Portions of the Rectory House consist, in part, of a building erected by the monks of Croyland in the 13th century. The monks had built a Priory on the east side of the church, later to become part of the Rectory House.
The church was restored and partially rebuilt in 1877-78.
The church seats about 400 people.
There is a photograph of St. Guthlac's Church on the Wendy PARKINSON Church Photos web site.
From John STEER: The reasons why the Market Deeping parish registers, as an older parish, only start from 1709 is explained by two comments to be found in the first surviving register before and after the burial entries. The hand writing and quality of the microfilmed copies mean that these comments are not completely legible. "Memorand - The old register book was very deficient Mr. Edmundson the late incumbent being blind some years before his death and the Parsonage House being very much out of repair so that I was obliged to live in town. Several of my papers were lost in my removal and this register book not being bought till some time afterwards occasioned this (word unclear)(signed) Borradale Rect" "Memorandum - The former register Books were all torn in pieces by my Predecessor's wife, Mrs. Edmundson. A woman very (unclear word) her husband being blind by her means."
An Independent Chapel was built here around 1811. A Primitive Methodist chapel, built in 1876, graced the parish, as did a Wesleyan Methodist chapel (built in 1866). For information and assistance in researching these chapels, see our non-conformist religions page.
Market Deeping Methodist records are held at the Northants Record Office for 1898-1919.
Market Deeping is both an ancient market town and a parish lying 90 miles north of London and a few miles north of Peterborough. Deeping St. James parish lies to the southeast and Langtoft parish to the northwest. Northamptonshire lies to the south, just across the River Welland. The area is flat fenland, about 1,540 acres, drained by many small canals including the South Drove Drain.

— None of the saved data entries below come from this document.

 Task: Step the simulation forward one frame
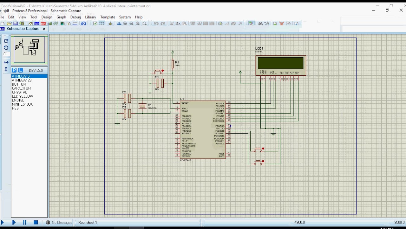[14, 223]
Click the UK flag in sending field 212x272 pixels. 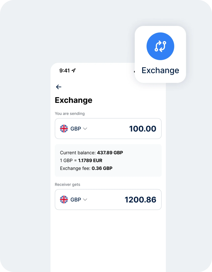(x=64, y=129)

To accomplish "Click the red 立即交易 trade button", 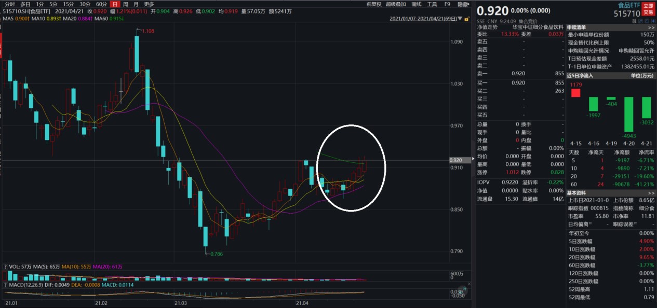I will tap(648, 9).
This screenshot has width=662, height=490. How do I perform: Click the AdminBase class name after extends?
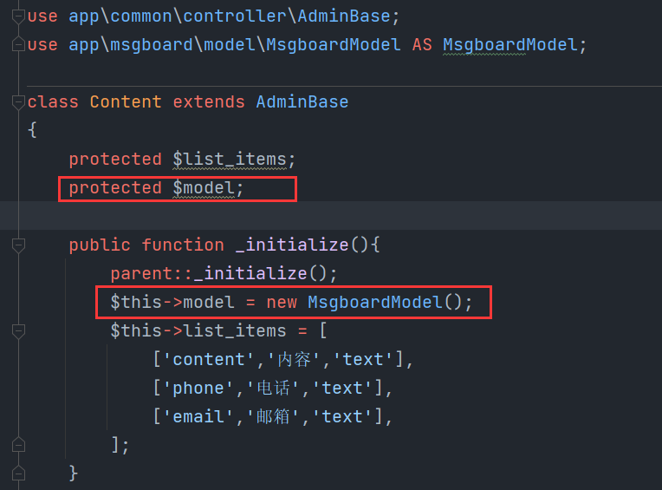[302, 101]
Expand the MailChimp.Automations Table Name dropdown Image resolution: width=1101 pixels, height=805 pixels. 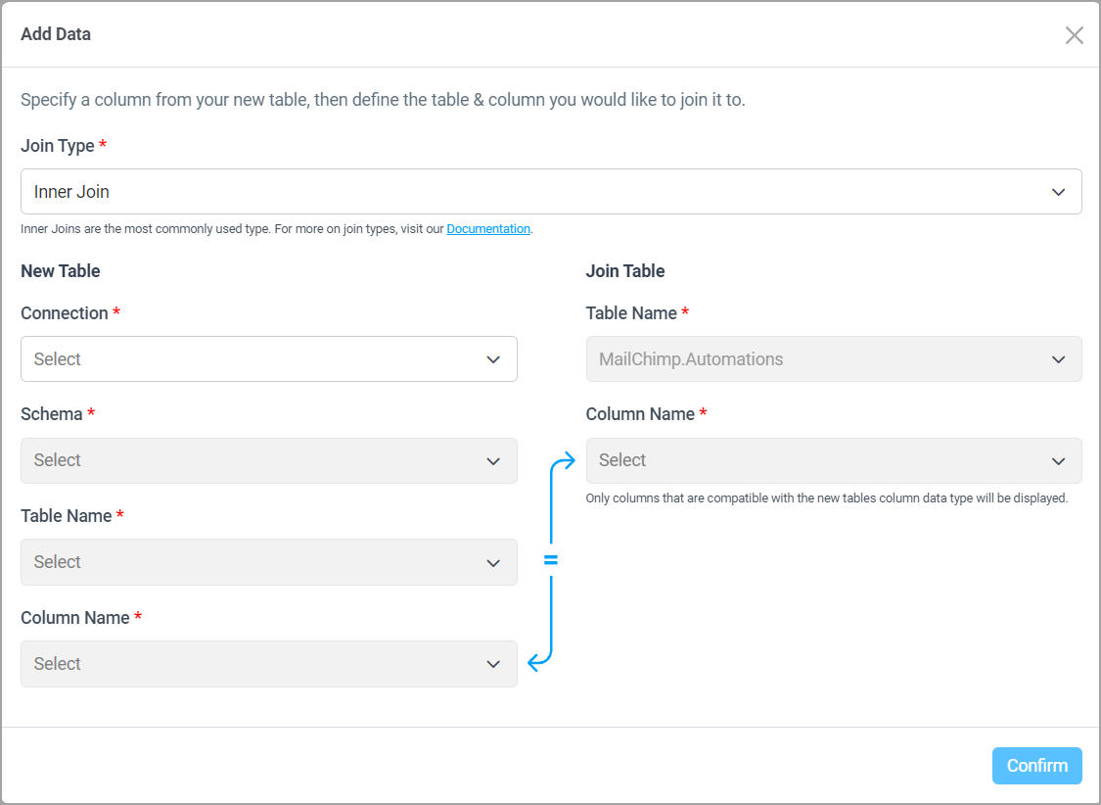pyautogui.click(x=834, y=359)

Before 1870, the town was basically one long street lying on the north bank of the River Welland. In the early 1800s the town grew to the north toward Langtoft village. If you are planning a visit:
By automobile, the village lies at the junction of the A15 and A16 trunk roads.
There is a village website with local information and history, but no genealogy resources when last I looked.
Rex NEEDLE has some local colour at his Market Deeping web page. His site also includes a genealogy page.
Keith EVANS has a photograph of a Milestone on Geo-graph, taken in August, 2009.